Europe has warmed at roughly twice the global average since the 1980s, according to the European Commission's Copernicus Climate Change Service. At current greenhouse gas emission levels, WWA projects that heatwaves comparable to this summer's could occur every couple of decades, with similarly intense conditions becoming commonplace by the middle of the century.
Meteorologists attribute the immediate trigger to a persistent "heat dome" — a high-pressure system that traps hot air over a region for days or even weeks. While heat domes themselves are not new, scientists say a warmer planet means they now generate far more extreme temperatures than they once did.

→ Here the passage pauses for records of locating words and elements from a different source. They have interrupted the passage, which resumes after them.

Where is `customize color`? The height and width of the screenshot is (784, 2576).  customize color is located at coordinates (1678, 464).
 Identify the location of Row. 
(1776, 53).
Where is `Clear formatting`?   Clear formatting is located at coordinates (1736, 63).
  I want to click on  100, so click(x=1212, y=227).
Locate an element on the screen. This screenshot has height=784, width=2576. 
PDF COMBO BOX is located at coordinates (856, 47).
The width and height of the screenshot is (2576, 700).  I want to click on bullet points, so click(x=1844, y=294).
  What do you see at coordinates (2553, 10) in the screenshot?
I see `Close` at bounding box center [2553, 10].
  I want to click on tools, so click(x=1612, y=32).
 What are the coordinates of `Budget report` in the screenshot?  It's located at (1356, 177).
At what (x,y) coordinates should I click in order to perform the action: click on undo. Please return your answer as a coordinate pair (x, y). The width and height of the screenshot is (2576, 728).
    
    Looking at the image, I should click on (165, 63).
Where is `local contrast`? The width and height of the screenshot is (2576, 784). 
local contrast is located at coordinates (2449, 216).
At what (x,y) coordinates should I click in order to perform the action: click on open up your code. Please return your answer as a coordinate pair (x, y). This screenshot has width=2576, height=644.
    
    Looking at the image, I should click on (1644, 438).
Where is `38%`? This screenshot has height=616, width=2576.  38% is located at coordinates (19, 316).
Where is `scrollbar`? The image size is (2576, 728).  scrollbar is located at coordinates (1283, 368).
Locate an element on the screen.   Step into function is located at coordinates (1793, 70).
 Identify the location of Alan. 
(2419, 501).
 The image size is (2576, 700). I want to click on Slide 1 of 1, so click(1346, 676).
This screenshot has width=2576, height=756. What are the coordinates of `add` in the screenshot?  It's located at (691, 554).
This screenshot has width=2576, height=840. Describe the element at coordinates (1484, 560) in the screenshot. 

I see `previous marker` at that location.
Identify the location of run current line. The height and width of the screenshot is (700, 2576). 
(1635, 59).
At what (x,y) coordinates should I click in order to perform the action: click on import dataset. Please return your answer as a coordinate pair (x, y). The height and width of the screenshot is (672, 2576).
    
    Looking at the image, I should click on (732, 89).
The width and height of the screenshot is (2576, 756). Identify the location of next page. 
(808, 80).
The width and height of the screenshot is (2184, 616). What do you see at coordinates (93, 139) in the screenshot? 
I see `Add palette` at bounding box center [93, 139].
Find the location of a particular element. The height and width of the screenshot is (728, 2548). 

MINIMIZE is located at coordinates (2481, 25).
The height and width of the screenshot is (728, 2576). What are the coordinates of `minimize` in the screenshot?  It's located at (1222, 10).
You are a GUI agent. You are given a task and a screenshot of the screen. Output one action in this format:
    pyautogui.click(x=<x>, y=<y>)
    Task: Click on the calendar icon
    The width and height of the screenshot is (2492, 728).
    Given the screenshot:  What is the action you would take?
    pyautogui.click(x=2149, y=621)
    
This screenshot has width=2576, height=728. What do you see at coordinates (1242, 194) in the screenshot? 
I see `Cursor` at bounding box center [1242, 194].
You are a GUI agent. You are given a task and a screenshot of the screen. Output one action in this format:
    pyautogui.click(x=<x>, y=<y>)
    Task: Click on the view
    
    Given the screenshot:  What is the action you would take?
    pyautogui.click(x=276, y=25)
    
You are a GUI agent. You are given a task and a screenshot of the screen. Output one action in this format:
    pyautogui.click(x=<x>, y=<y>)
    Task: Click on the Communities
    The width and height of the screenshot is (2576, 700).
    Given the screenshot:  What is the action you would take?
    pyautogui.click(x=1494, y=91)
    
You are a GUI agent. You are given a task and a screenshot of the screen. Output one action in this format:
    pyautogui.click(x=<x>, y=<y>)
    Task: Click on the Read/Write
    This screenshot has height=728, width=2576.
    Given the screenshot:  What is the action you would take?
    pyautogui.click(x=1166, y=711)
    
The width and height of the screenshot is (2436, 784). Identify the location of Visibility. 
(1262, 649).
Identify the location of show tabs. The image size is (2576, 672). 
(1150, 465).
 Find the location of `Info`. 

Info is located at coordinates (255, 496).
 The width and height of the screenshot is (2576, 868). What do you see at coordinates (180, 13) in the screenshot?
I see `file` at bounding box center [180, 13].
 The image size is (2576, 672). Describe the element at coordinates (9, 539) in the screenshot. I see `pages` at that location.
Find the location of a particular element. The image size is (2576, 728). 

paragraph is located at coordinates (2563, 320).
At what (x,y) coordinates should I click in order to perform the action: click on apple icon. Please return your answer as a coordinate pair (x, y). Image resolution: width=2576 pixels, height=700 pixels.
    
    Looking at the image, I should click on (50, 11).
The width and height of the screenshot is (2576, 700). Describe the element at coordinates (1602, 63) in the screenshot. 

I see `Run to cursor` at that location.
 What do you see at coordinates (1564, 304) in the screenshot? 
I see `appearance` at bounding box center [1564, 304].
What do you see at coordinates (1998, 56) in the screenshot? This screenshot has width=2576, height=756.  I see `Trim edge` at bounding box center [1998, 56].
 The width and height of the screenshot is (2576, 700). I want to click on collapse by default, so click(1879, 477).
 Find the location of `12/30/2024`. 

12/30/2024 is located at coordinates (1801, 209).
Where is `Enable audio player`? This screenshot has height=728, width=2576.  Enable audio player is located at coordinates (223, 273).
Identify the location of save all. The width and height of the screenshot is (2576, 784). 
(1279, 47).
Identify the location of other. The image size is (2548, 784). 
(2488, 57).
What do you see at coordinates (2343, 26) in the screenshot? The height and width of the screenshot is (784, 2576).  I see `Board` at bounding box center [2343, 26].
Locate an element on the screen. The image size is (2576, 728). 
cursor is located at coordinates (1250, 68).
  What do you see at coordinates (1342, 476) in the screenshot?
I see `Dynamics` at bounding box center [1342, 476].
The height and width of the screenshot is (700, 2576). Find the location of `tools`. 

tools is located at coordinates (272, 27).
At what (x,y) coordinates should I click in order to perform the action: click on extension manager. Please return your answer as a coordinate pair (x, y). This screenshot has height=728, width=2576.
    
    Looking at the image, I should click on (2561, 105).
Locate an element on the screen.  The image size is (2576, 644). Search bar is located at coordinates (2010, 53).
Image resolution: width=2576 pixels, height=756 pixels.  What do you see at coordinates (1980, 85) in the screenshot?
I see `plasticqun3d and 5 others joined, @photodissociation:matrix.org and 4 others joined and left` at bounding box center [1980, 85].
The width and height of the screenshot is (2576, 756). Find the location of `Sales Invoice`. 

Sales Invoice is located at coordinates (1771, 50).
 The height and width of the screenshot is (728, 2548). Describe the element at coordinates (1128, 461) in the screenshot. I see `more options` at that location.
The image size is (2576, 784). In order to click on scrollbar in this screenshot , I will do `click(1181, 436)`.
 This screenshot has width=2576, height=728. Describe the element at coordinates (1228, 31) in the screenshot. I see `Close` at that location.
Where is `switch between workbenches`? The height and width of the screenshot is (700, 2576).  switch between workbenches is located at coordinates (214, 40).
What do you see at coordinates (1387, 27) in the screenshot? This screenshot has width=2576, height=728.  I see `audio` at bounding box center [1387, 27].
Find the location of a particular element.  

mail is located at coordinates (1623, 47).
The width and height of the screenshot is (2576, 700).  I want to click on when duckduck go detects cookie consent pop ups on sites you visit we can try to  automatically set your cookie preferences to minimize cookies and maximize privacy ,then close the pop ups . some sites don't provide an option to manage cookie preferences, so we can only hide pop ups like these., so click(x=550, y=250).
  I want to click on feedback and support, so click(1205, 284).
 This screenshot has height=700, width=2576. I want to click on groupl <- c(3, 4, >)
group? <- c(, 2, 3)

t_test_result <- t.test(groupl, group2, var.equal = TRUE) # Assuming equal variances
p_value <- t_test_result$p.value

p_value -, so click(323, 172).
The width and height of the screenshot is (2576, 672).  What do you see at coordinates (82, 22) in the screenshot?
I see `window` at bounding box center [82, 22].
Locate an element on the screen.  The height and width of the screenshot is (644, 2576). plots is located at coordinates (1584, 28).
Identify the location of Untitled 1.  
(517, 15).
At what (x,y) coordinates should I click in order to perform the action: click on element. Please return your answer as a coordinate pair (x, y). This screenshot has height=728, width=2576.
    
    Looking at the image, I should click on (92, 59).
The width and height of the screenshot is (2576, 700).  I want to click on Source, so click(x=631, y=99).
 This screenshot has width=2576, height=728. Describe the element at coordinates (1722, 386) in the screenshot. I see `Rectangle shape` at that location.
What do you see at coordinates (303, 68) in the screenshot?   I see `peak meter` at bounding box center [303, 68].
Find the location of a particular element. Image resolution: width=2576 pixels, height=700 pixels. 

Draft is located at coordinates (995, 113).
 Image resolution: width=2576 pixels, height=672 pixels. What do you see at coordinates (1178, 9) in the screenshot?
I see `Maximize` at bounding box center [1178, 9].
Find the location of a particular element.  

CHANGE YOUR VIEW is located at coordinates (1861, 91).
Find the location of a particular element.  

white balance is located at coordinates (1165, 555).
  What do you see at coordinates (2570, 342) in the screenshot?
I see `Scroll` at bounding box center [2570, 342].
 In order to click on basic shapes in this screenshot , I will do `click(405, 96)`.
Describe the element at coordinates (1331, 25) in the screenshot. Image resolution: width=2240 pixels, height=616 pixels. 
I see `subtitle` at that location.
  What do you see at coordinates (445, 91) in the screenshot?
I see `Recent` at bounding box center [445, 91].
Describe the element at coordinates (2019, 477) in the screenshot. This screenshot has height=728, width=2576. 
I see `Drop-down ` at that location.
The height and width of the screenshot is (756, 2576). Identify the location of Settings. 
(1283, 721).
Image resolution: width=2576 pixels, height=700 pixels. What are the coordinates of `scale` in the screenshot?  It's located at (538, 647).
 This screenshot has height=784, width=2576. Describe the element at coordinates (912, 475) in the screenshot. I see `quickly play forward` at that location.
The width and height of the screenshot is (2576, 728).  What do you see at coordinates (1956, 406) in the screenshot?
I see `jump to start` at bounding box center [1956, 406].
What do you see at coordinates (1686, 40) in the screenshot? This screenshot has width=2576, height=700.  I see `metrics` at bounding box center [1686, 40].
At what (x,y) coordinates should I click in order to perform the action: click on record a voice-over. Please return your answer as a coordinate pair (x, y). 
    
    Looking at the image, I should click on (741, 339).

Professor Hannah Cloke, also of the University of Reading, said today's extreme weather reflects pollution released decades ago, as the climate system takes time to respond to greenhouse gas emissions.
The Copernicus European State of the Climate 2025 report reinforces the warning. More than 95 per cent of Europe experienced above-average temperatures last year, alongside record Alpine glacier loss and the highest sea-surface temperatures ever recorded on the continent.
Some consequences, experts caution, are already irreversible. Alpine glaciers that feed Europe's major rivers have shrunk beyond recovery, permanently reducing their contribution to summer water supplies.
Yet scientists insist the future is not predetermined.
"Every tonne of emissions avoided changes the odds of what comes next," Cloke said, stressing that today's policy choices will determine whether future summers remain challenging or become dangerously unliveable.
The human cost is already mounting. The Lancet Countdown Europe estimates that around 62,000 people died from heat-related causes across Europe in 2024, with projections indicating a sharp increase by 2050 if meaningful action is delayed.
Kluge argues that Europe's infrastructure remains poorly adapted to a warming climate.
"Most of the housing stock across this region was designed for a colder climate — to retain heat, not shed it," he said, calling for large-scale retrofitting and long-term planning rather than treating heatwaves as isolated emergencies.
Experts say governments must expand early warning systems, modernise ageing water infrastructure and protect vulnerable populations, particularly older people living alone. Cutting greenhouse gas emissions, they add, will not eliminate heatwaves but will make them less frequent, less intense and shorter-lived.
The message from scientists is unequivocal: Europe's climate has entered a new era. Whether summers in 2050 remain bearable or become increasingly hostile will depend on decisions taken today — not after the next record-breaking heatwave.